TadasBaltrusaitis / OpenFace

OpenFace – a state-of-the art tool intended for facial landmark detection, head pose estimation, facial action unit recognition, and eye-gaze estimation.
Other
6.86k stars 1.84k forks source link

Inaccurate pupil (and gaze) estimations #958

Open AndyIMac opened 3 years ago

AndyIMac commented 3 years ago

Describe the bug Pupil detection is not aligned with where the pupil is, meaning the gaze estimations can be wildly off.

Hi Tadas, please see the attached screenshot for an illustration of the issue. I was trying to make clear to myself how gaze was calculated. I made 4 separate recordings of similar movements. In the top two recordings, I translated the camera from side to side (first to my right, then my left) - equivalent to moving my head in the opposite direction. In the bottom two, I rotated my head (yaw) from side to side (first turning to my right then left). In the left images, I was looking straight forwards with respect to my head. In the right images, I was focused on the camera. The plots in the middle are of the x-gaze angles, with arrows showing when the screenshots are from.

I had expected that these plots would form two pairs. If the gaze angle was wrt the camera, the right plots would be flat at 0. If the gaze was wrt the world, top left and bottom right would be 0. However, all these plots look the same. Upon closer inspection of the videos, it's clear that the eye-gaze lasers are tracking with the movement of my head because the circles tracking pupil position are not in the correct place. This can most clearly be seen with the bottom right image.

Any feedback about this would be much appreciated

Image of problem Gaze data and images

paulSerre commented 3 years ago

If the gaze angle was wrt the camera, the right plots would be flat at 0

I don't know why are you saying that since you're moving your head. I mean, if you look at the same point by moving your head, angles cannot be the same?

A scheme to be clearer :

image

What you said would be true if gaze was tracked wrt head pose which is not the case

AndyIMac commented 3 years ago

Thanks for the reply paulSerre. That's essentially what I was trying to figure out.

If the gaze angle was wrt the camera, the right plots would be flat at 0. If the gaze was wrt the world, top left and bottom right would be 0.

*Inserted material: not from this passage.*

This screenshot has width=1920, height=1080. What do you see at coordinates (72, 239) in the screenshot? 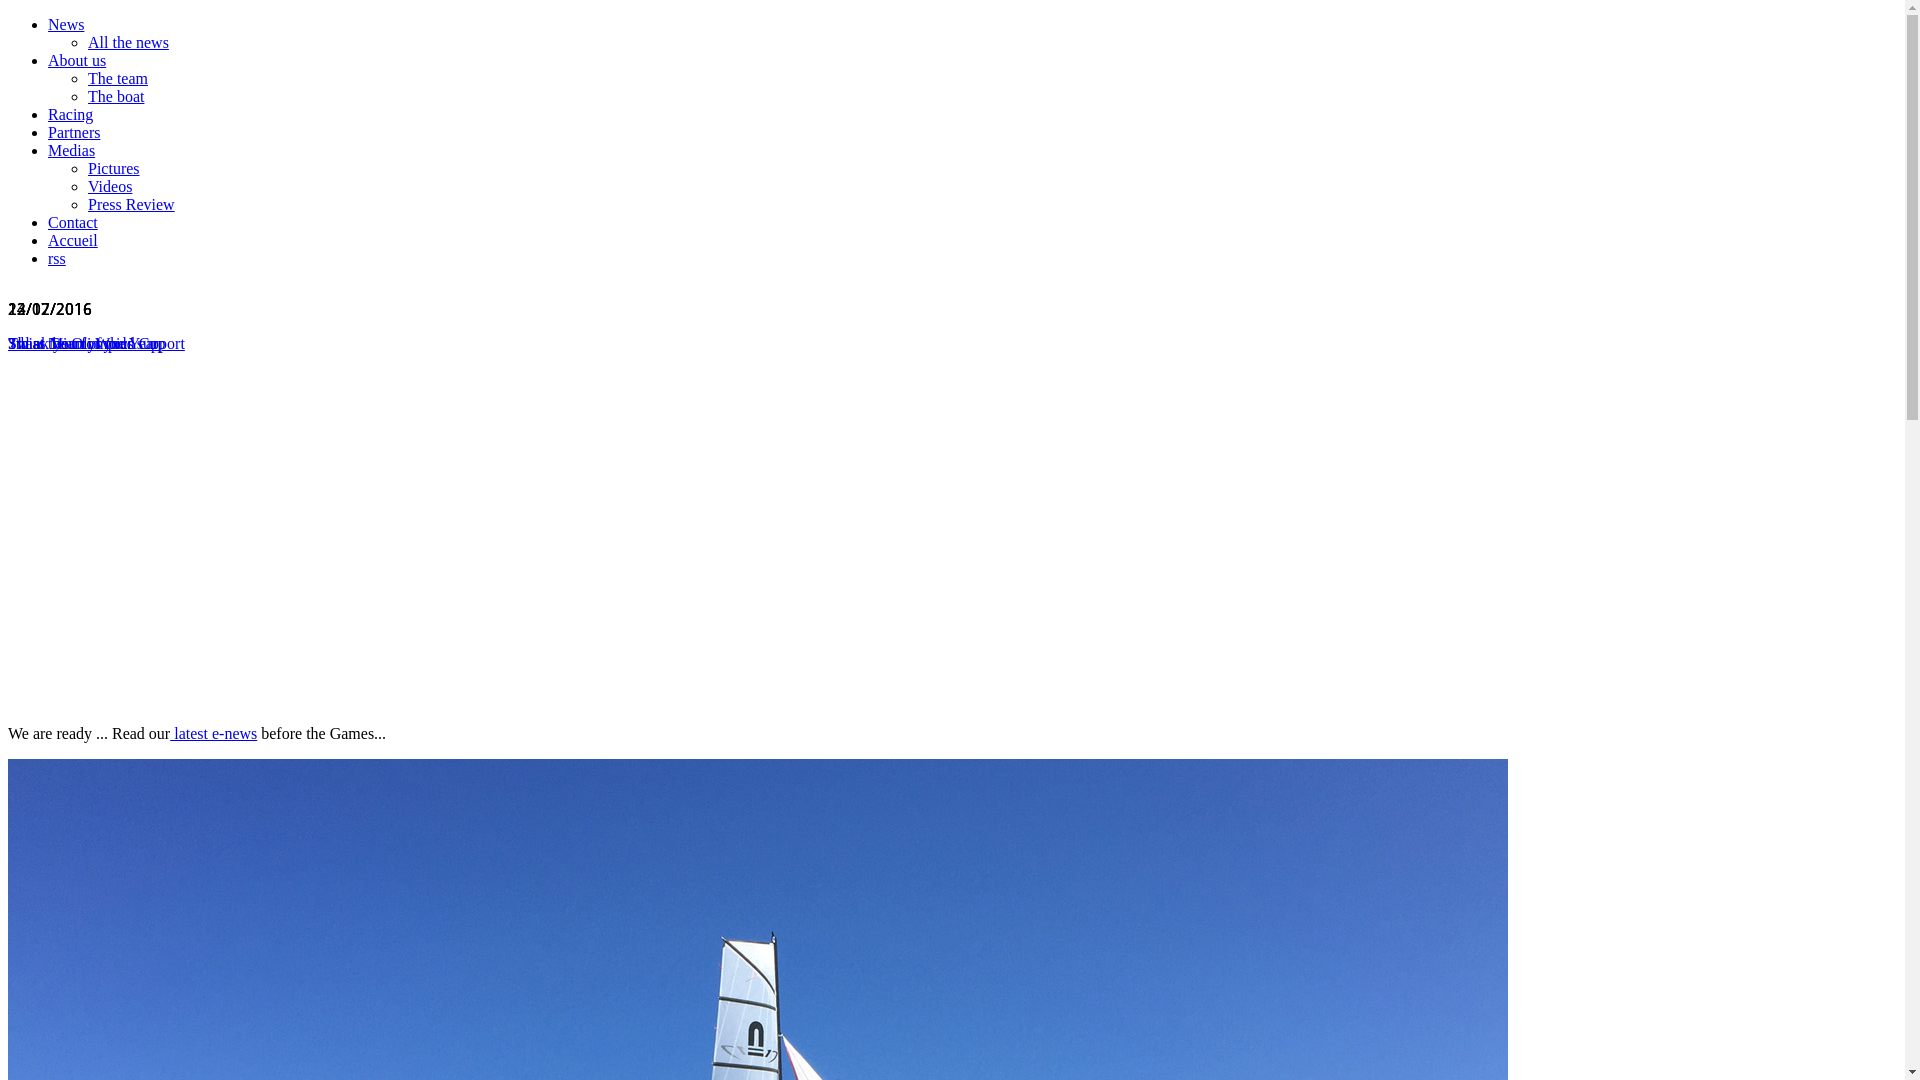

I can think of 3 ways the reference frame for gaze angle could be defined: 1) fixed to the head (i.e. gaze=0 means in the direction of the nose), 2) fixed to camera (i.e. gaze=0 means eyes pointed towards camera), 3) actually aligned in the world (i.e. gaze=0 means looking in a vector parallel to the middle of the camera).

From the documentation, I believed scenario 3 was the most likely. In this case, both top left and bottom right above would have a gaze of 0. On the other hand, if it was scenario 2, then both of the right images would be 0. If scenario 1 (which I though was least likely), then the left images would be 0.

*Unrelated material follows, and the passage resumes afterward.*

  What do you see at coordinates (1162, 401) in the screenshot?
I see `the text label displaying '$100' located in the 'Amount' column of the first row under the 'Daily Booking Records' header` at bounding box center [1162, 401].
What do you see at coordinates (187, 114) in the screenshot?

The issue is that none of these plots shows a flat line. If you look particularly at the images in the bottom right, you can clearly see that the pupils are not being correctly identified. Regardless of how the angles are defined, it seems clear from those images that there's something weird going on. For some reason, the estimates of pupil locations were being dragged along with the head rotations. This means that the gaze angles aren't correct here no matter which reference frame they are using.

paulSerre commented 3 years ago

I just realized that this is the x-axis, so indeed the angle should be zero. Did you try it by pausing at each pose? By moving continuously, I wonder if there is a little offset. Indeed, for a video, OpenFace relies on the previous facial landmarks (otherwise the fps would be terribly bad), and so most of the time those landmarks take some time to stabilize.

AndyIMac commented 3 years ago

We're actually having similar problems with longer videos where only the eyes move, so the pausing probably won't affect things much. I should have said that this has been processed on the offline version. It's my understanding that the offline version works on a frame by frame basis, treating each as if it were an independent still image. We're constricted to using Windows computers, but we didn't see much difference between the offline output and the online output using colabs. (We're also not allowed to use colabs for processing our real participant data, hence all the testing!)

jsf2167 commented 2 years ago

Also wondering this and getting similar results from a camera placed very close to the face.